# Assigned task
Leave the pictures out and print, word for word, the lines below from the one with "Task: Show KSeF" through the final line.

# Stored records
*** Begin section ***

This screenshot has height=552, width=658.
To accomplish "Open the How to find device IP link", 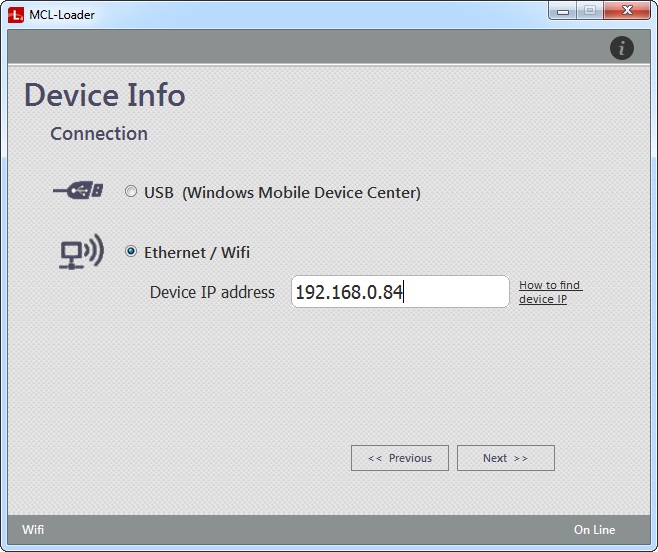I will 549,292.
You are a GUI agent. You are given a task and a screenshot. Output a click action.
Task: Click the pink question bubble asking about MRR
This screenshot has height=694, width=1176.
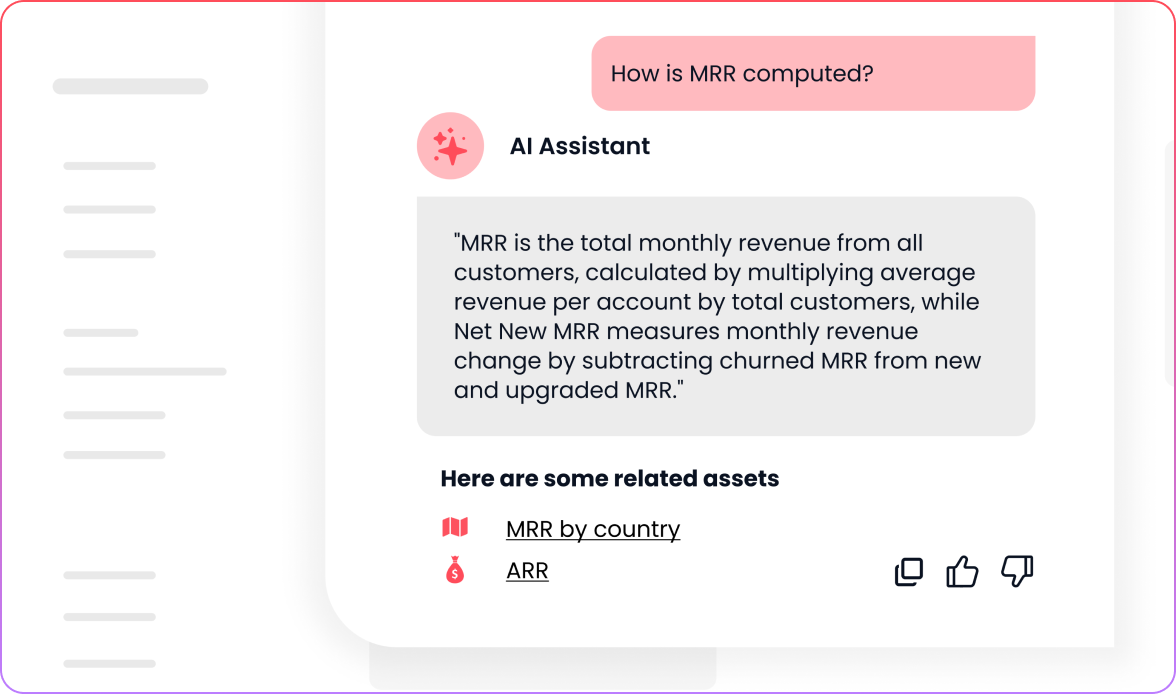click(812, 73)
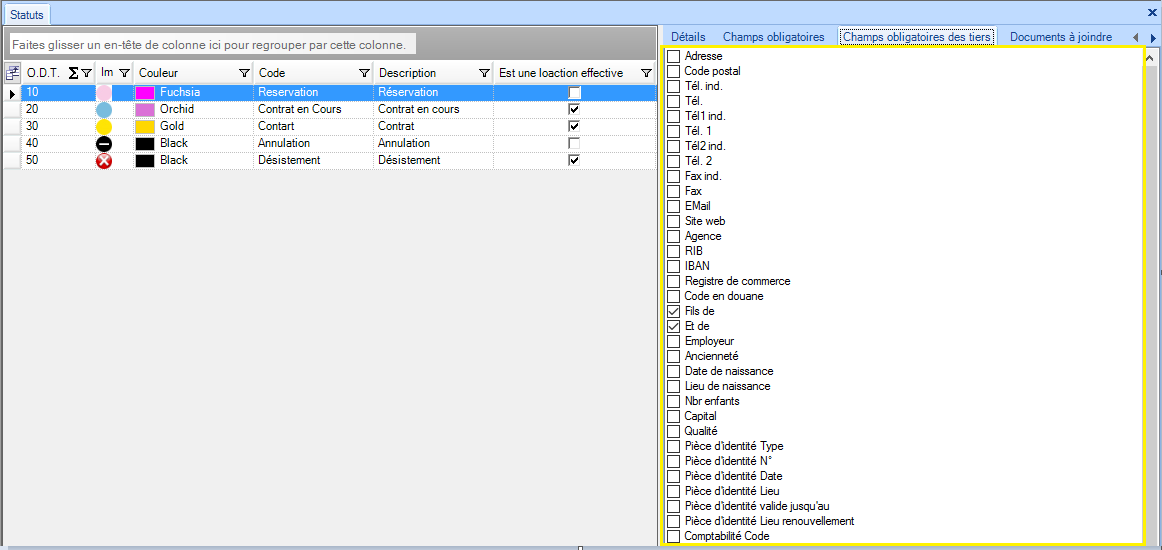Click the column chooser icon in grid corner
Image resolution: width=1162 pixels, height=550 pixels.
click(x=13, y=73)
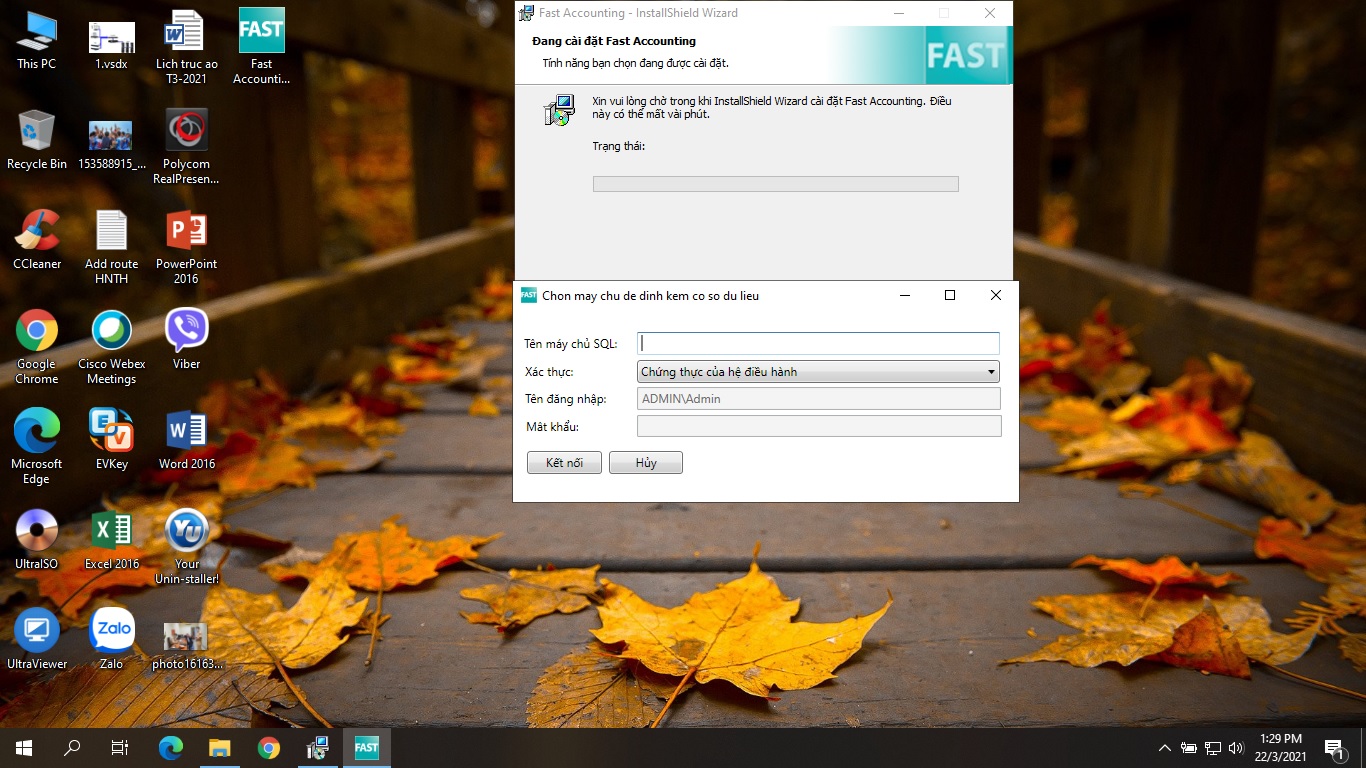Screen dimensions: 1366x768
Task: Open Zalo desktop icon
Action: point(111,631)
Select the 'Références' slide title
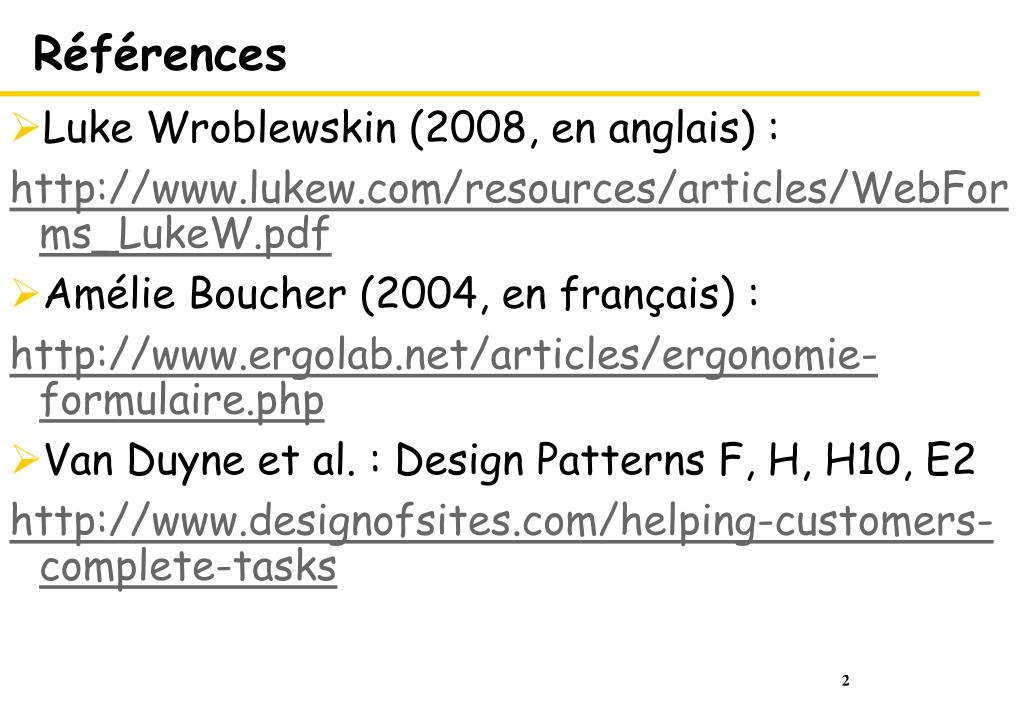The image size is (1023, 708). [x=160, y=53]
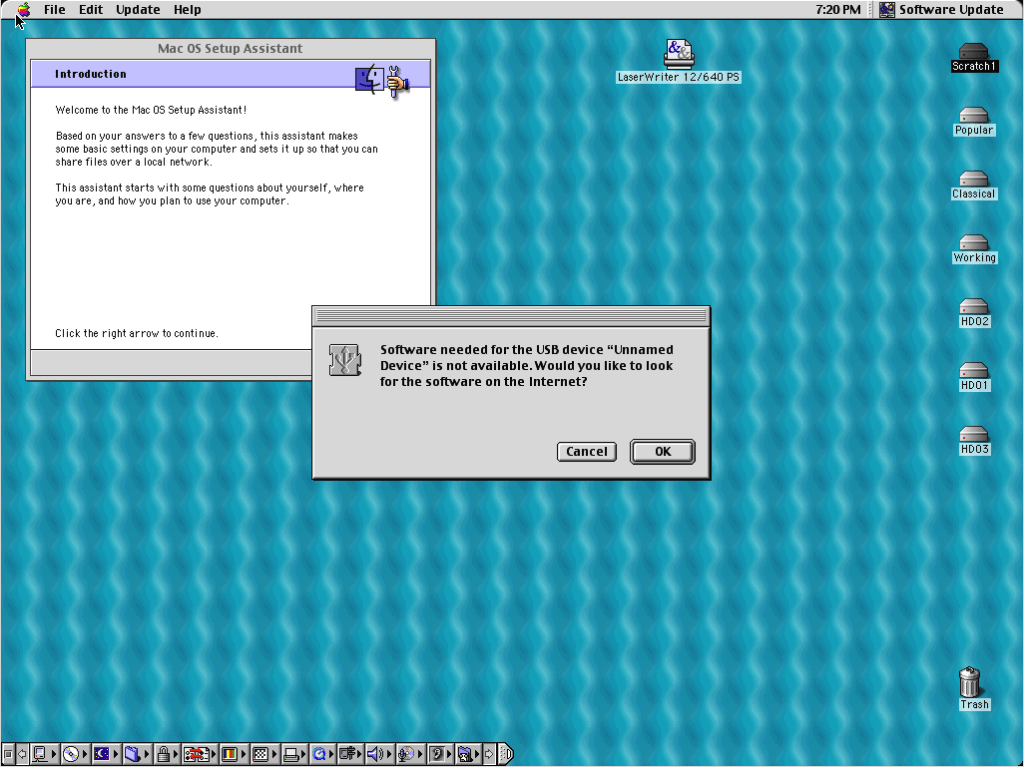Click the CD module in Control Strip
Screen dimensions: 1024x767
[70, 755]
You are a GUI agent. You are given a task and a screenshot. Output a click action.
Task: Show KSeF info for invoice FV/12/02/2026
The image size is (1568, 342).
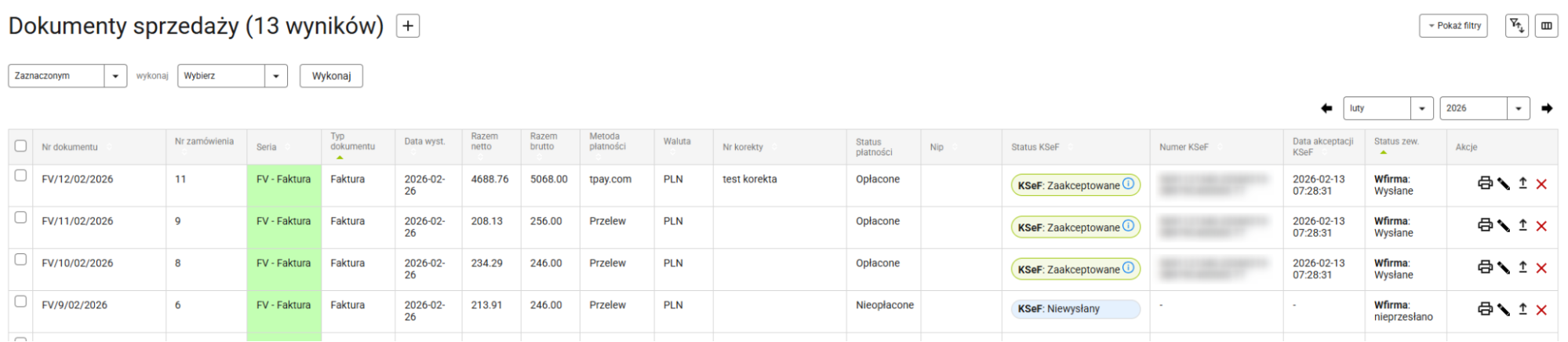[x=1128, y=184]
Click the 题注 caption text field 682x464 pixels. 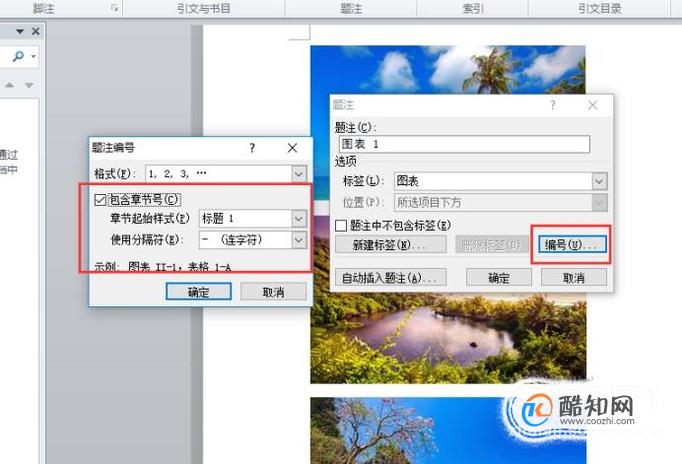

*** End section ***

# Written answer
Task: Show KSeF info for invoice FV/12/02/2026
The image size is (1568, 342).
[x=1128, y=184]
Click the 题注 caption text field 682x464 pixels. 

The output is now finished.